Exercise directions
Copy exactly the lines of the data below that run from the line holding "Instruction: Uncheck Select" through the line holding "This screenshot has width=1436, height=732.", both ends included.
_____
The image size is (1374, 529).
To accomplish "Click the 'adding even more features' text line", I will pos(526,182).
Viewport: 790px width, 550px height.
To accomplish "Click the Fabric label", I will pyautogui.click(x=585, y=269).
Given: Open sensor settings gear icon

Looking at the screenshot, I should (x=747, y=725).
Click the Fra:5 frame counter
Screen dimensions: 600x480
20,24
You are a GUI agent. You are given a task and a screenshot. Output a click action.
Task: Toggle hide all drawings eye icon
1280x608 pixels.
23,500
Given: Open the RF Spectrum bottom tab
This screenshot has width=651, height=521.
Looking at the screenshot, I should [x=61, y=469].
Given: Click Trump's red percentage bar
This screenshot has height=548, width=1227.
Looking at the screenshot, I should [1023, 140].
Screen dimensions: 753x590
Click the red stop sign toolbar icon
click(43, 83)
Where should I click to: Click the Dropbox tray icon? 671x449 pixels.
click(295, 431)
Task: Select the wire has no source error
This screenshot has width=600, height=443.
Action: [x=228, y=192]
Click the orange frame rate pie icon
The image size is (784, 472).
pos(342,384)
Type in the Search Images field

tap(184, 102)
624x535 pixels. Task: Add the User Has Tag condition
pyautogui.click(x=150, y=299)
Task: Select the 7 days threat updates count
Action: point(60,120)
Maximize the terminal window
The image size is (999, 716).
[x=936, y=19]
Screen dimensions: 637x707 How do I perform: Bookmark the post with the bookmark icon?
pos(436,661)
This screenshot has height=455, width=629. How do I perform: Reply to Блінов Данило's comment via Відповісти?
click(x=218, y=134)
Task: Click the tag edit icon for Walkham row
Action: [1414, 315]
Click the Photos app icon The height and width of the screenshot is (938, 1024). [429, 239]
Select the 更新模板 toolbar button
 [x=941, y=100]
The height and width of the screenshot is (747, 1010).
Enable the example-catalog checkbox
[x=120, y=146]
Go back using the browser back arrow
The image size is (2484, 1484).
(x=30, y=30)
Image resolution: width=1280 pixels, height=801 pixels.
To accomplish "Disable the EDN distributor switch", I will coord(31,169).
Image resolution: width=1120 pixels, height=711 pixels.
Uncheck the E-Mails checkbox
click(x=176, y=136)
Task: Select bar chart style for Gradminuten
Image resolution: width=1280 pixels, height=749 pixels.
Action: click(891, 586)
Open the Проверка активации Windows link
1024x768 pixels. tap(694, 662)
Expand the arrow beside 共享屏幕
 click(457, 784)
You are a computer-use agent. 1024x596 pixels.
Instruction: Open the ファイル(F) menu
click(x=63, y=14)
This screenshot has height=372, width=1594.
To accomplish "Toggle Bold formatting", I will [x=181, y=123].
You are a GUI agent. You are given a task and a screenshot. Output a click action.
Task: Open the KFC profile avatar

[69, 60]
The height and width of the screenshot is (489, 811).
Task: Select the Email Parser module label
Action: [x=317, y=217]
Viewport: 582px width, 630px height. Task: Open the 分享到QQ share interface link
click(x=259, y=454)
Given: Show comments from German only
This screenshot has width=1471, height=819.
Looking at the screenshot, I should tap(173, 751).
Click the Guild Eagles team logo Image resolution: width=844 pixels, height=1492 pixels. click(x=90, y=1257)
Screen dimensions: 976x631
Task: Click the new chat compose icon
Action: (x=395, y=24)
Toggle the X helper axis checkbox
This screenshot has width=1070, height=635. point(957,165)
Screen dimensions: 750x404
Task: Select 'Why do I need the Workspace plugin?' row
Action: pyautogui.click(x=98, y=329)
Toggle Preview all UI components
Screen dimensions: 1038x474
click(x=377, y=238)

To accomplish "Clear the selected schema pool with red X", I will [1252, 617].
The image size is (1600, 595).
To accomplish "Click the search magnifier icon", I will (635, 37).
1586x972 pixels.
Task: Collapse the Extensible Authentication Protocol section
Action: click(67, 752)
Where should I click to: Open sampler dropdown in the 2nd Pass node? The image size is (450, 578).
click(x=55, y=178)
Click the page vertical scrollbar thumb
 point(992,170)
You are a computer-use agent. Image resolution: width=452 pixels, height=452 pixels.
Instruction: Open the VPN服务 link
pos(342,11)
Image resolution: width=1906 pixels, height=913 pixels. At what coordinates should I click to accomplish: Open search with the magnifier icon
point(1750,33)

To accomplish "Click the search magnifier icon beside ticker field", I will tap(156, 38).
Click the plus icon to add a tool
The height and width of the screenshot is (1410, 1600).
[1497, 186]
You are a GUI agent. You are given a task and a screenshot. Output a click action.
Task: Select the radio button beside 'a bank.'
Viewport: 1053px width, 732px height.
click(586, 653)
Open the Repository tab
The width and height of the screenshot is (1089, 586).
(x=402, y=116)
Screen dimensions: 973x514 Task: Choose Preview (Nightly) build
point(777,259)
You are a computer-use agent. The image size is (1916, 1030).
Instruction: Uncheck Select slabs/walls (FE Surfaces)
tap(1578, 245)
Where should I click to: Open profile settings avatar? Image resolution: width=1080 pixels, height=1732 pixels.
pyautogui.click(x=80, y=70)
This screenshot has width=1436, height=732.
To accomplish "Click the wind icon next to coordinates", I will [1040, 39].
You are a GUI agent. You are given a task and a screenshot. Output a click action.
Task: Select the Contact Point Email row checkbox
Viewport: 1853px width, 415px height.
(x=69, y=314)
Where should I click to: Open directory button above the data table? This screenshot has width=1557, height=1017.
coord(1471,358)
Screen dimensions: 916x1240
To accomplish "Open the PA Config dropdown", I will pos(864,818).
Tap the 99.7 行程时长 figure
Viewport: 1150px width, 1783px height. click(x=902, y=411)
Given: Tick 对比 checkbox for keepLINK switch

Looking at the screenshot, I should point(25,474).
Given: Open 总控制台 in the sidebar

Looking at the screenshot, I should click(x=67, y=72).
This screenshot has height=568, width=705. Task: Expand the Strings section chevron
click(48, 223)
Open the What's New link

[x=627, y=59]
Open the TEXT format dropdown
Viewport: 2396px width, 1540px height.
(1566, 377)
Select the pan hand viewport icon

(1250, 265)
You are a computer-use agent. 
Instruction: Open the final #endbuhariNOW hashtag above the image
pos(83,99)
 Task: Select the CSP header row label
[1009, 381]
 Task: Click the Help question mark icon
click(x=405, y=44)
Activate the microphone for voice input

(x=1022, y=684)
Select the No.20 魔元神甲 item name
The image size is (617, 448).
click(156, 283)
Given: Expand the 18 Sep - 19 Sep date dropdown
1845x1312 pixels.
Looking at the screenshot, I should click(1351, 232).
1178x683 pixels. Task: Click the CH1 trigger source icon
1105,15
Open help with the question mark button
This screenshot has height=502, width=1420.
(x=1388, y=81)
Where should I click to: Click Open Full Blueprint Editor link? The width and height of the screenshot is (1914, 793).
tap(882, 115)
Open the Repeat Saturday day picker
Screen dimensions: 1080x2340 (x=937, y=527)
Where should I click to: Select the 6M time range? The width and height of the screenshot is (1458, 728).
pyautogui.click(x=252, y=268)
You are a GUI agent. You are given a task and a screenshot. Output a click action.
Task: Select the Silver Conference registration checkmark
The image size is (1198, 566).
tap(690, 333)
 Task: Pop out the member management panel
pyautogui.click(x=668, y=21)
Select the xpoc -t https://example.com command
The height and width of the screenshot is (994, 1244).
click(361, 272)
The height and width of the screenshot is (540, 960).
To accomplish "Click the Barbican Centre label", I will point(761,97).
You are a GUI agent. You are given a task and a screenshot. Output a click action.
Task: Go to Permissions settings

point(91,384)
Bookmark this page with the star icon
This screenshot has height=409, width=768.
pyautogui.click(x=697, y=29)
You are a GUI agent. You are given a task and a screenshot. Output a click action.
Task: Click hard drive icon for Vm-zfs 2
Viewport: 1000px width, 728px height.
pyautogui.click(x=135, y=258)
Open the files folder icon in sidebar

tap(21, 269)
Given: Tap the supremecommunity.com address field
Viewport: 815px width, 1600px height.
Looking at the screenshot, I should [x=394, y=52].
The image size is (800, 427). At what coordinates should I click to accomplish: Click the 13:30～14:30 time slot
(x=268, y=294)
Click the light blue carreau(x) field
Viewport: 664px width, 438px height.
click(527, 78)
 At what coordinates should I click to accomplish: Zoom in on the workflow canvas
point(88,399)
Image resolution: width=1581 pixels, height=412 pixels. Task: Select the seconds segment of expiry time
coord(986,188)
_____
Response to the task
Instruction: Uncheck Select slabs/walls (FE Surfaces)
tap(1578, 245)
Where should I click to: Open profile settings avatar? Image resolution: width=1080 pixels, height=1732 pixels.
pyautogui.click(x=80, y=70)
This screenshot has width=1436, height=732.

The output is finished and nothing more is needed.